突触稳态可塑性是近年来提出的一种维持神经回路稳定性的重要机制。在神经网络活动中, 兴奋性和抑制性突触传递通过稳态模式调节其动力学特征，使神经回路的活性自动调整到某一范围，以维持中枢的兴奋性。实验证实在宫内生长受限模型中，海马Schaffer侧枝到CA1区通路的场兴奋性突触后电位降低，提示宫内生长受限时海马CA1区神经网络存在着突触稳态可塑性失衡过程。本项目以膜片钳为主要技术手段，在海马CA1区锥体神经元上研究宫内生长受限时突触稳态可塑性的动力学特征及信号转导途径，并结合免疫组织化学染色和钙荧光成像方法探讨CA1区锥体神经元兴奋性和抑制性受体的表达及细胞内钙浓度变化的规律。研究宫内生长受限时海马突触稳态可塑性的变化和机制，以便通过调节兴奋性或/和抑制性突触传递效能，促进神经网络的稳态化，改善宫内生长受限患儿的认知障碍。研究成果可用于指导临床治疗和药物开发等领域。
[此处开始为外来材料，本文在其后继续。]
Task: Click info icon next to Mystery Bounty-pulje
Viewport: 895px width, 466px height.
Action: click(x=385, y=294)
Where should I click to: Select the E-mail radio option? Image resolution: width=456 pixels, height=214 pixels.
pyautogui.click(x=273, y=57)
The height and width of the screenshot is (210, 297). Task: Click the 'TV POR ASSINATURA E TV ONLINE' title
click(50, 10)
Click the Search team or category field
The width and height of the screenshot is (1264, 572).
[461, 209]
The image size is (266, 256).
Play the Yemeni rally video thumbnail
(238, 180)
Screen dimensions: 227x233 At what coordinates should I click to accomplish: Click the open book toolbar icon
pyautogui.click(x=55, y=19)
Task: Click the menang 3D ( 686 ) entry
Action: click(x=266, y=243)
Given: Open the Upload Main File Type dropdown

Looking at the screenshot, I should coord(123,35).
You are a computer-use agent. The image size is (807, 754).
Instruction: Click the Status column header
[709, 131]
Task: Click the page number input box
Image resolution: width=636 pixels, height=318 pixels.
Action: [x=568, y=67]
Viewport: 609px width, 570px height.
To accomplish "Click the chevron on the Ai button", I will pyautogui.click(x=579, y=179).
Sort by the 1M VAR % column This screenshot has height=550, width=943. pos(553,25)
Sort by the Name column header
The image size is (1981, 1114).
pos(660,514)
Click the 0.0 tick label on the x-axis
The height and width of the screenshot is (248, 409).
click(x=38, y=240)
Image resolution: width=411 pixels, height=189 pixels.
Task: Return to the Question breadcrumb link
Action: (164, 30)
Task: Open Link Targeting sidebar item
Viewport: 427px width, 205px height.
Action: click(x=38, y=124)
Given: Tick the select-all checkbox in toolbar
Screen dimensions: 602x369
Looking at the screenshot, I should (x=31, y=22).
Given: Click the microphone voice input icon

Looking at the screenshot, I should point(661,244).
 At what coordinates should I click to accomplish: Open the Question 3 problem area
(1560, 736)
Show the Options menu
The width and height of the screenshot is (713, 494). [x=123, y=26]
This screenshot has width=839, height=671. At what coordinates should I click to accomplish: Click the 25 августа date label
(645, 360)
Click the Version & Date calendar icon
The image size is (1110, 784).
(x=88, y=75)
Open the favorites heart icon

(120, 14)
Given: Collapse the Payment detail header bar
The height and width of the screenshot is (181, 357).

认知障碍是宫内生长受限( IUGR）新生儿的一个远期并发症。据报道，全球每年出生的新生儿中，5%-10%为IUGR儿，其中25%-34%在儿童期出现认知障碍等神经系统后遗症，表现为学龄期学习成绩差、注意力集中短暂、社会行为能力障碍，部分儿童甚至发生脑瘫。前期大量的研究已经表明，IUGR海马CA1区结构、CA1区锥体神经元代谢及在海马CA1区记录的LTP发生了改变，没有揭示出IUGR认知障碍突触稳态可塑性的动力学特征及机制。本研究揭示了正常组和IUGR大鼠海马NMDA和AMPA受体的亚型变化及它们介导的微小性突触后电流，并进一步探讨了突触后树突棘的形态和密度变化。结果表明，IUGR雄鼠海马CA1 区锥体神经元NMDA 受体介导的微小性兴奋性突触后电流（mEPSC-NMDA)和AMPA 受体介导的的微小性兴奋性突触后电流（mEPSC-AMPA)幅度和频率均减小，其NMDA受体的NR1和NR2B蛋白表达水平降低而NR2A蛋白表达水平升高，而AMPA受体的GluR1、GluR2和GluR3蛋白表达水平均降低，突触后PSD95蛋白和转运NR2B的KIF17蛋白均表达降低，锥体神经元树突棘密度降低，其中主要是蘑菇形树突棘减少明显。IUGR组雌鼠海马微小性兴奋性突触后电流幅度和频率也均减小，而NMDA受体的NR1蛋白和突触后PSD95蛋白表达水平无明显变化。以上结果表明，宫内生长受限认知障碍的发生与海马突触后NMDA和AMPA受体的亚型变化关系密切，而且具有性别差异性。未来可能通过直接调节NMDA和AMPA受体的表达或间接调控KIF17和PSD95蛋白等的表达改善宫内生长受限海马突触稳态可塑性的变化，促进神经网络兴奋性突触传递效能，改善宫内生长受限患儿的认知障碍。研究成果可用于指导临床治疗和药物开发等领域。